Jobs
[1] For the hashtag-counting excerpt, decide whether each statement agrees with it: (a) the category counts are kept in a Python dictionary; (b) the function getHashtags returns the hashtag text in upper case; (c) the function tags returns a dictionary that maps the user to a list of counts. Answer each with yes or no and quote the deciding words of the excerpt.
[2] Pick up the hashtag-counting excerpt after its final sentence and carry it forward in the same tutorial manner.

Now go through all tweets of a each user and count the occurrences of these hashtags, updaing the count of each category accordingly. I used a python dictionary for this.

stats = {'economy': 0, 'social':0, 'culture': 0,'health':0}

The entire function for getting hashtags from a user's tweets is shown next

def getHashtags(tweet):
    entities = tweet.get('entities',{})
    hashtags = entities.get('hashtags',[])
    return [tag['text'].lower() for tag in hashtags]

def tags(user='RuwaOntheGo', dictTags = {}): #dicTags is a dictionary containing the keywords as keys and the hashtags of interest as a list of values
    stats = {'economy': 0, 'social':0, 'culture': 0,'health':0} #initialize all feature count to zeros.
    labels = ['economy','social','culture','health']  
    fname = "user_timeline_{}.jsonl".format(user)
    with open(fname, 'r') as f:
        hashtags = [] #Counter()
        for line in f:
            tweet = json.loads(line)
            tags_in_tweet = getHashtags(tweet)
            if len(tags_in_tweet)>0:
                hashtags.append(tags_in_tweet)
        for tag in hashtags:
            for tt in tag:
                for key in labels:
                    if tt in dictTags[key]:
                        stats[key] =stats[key] + 1 
    #print(hashtags)
    return {user: list(stats.values())}
                    

Just like the other functions, call this function many times to get the hashtag count for each user.

Dataset entries

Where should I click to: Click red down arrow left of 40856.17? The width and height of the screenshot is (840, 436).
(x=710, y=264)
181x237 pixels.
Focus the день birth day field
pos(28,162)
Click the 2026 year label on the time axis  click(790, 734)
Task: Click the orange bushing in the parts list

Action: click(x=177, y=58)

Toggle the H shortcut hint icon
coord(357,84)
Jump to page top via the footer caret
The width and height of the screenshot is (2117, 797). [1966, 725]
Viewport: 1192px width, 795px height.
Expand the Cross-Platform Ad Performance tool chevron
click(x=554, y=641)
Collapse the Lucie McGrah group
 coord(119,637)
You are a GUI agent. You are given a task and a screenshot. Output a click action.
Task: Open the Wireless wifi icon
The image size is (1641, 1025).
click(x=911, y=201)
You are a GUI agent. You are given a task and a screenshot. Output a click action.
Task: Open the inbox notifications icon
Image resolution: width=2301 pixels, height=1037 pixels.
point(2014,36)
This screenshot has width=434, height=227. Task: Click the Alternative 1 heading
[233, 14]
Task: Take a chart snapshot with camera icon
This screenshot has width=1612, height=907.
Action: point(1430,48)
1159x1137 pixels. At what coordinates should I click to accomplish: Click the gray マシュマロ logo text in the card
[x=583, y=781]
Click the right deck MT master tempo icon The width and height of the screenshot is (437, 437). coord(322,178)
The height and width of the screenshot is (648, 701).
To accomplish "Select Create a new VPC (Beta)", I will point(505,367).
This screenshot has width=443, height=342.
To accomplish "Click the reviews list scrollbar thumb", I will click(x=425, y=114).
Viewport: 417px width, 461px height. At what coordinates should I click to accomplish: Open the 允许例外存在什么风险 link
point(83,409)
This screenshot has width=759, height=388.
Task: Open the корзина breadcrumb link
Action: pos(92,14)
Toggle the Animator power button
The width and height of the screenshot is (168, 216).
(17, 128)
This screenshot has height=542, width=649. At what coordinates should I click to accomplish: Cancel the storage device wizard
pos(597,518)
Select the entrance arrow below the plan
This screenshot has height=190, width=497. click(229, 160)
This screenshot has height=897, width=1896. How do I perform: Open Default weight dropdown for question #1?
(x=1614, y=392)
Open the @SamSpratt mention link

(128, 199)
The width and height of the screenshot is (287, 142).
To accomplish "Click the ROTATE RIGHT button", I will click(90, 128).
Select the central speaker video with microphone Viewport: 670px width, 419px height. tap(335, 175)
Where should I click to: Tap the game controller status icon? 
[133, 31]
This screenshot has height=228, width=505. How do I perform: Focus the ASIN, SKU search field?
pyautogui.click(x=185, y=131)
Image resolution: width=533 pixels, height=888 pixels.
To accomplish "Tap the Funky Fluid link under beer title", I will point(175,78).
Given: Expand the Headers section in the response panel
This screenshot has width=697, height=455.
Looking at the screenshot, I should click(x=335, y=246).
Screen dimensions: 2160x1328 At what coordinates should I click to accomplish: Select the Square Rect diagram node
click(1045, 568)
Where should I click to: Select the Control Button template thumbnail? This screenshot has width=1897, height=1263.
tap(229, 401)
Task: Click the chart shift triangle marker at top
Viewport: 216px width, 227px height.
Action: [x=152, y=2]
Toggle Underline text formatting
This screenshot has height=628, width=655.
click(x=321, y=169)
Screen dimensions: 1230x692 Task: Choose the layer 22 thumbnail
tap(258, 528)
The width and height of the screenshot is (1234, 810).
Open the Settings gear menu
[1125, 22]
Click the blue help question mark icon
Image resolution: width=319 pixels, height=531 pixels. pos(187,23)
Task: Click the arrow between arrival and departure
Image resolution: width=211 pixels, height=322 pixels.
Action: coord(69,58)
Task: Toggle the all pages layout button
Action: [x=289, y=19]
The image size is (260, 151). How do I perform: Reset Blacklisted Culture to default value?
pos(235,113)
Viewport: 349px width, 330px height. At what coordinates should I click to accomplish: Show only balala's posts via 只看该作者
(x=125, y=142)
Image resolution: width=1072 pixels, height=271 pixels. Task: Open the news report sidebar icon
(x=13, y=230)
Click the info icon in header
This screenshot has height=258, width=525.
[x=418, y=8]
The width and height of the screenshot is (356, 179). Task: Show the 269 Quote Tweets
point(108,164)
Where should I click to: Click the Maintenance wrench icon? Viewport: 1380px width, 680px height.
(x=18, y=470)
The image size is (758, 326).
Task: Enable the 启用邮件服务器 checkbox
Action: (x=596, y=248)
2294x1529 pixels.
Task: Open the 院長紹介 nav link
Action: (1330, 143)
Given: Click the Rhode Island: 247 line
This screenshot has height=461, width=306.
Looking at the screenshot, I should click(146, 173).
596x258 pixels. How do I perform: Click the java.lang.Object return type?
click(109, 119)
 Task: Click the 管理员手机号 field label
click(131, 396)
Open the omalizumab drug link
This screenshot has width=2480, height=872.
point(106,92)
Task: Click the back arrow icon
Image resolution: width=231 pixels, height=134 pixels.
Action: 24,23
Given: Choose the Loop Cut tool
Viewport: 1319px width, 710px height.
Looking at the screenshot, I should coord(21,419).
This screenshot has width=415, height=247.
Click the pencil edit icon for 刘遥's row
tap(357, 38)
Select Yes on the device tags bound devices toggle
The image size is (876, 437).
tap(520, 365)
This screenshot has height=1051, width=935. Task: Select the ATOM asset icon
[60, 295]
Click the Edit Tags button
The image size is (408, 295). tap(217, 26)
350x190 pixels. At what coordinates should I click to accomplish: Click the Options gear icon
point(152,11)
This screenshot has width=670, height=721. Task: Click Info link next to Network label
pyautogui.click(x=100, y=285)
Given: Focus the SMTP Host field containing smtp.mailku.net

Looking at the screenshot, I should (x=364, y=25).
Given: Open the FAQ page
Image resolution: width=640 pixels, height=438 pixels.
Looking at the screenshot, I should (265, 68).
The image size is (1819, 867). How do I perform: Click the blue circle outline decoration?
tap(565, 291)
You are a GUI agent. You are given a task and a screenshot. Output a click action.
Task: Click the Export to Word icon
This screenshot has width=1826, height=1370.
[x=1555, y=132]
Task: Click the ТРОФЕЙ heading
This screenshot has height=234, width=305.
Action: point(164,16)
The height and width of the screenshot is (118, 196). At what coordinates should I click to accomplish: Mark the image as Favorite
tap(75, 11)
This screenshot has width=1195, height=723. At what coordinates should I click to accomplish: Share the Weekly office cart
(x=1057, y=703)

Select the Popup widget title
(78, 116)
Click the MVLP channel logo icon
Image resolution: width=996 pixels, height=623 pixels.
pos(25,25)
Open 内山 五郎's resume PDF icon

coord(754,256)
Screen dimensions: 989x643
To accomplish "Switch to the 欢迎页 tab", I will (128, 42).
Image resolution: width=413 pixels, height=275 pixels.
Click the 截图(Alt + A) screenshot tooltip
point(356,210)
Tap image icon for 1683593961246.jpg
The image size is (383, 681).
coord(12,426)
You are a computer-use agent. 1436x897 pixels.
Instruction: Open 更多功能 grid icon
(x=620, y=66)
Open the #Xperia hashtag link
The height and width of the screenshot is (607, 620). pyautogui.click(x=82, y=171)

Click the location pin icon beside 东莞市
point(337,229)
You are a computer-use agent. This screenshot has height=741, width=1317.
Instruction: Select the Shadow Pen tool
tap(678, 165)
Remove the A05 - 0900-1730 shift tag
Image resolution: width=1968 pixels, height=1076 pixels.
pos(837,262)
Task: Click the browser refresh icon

Outputs for the tasks
[1]
(a) Yes: "I used a python dictionary for this."
(b) No: "return [tag['text'].lower() for tag in hashtags]"
(c) Yes: "return {user: list(stats.values())}"

[2]
Preparing a pandas data frame for your data

If you called the tags() function above many times, storing the result in one big list, you will end up with a list containing dictionaries whose values are a list! Employ your basic python skills here to manipulate it into a form that you can simply convert it to a pandas data frame. I used these functions below to manipulate mine. Go ahead and do it your way!

def get_dictkeys(listdic):
    return list(listdic.keys())

#returns the values of the dictionary as a list
def get_dictvals(listdic):
     return list(listdic.values())

def dataframe():
    keysList = []
    valList = []
    data = []
    fkeyList = []
    for item in uList:
        keysList.append(get_dictkeys(item))
        valList.append(get_dictvals(item))
    for it in valList:
        data.append(it[0])
    for n in keysList:
        fkeyList.append(n[0])  
    df = pd.DataFrame(data, columns = ["economy", "social","culture","health"])
    df.insert(0,'user',fkeyList)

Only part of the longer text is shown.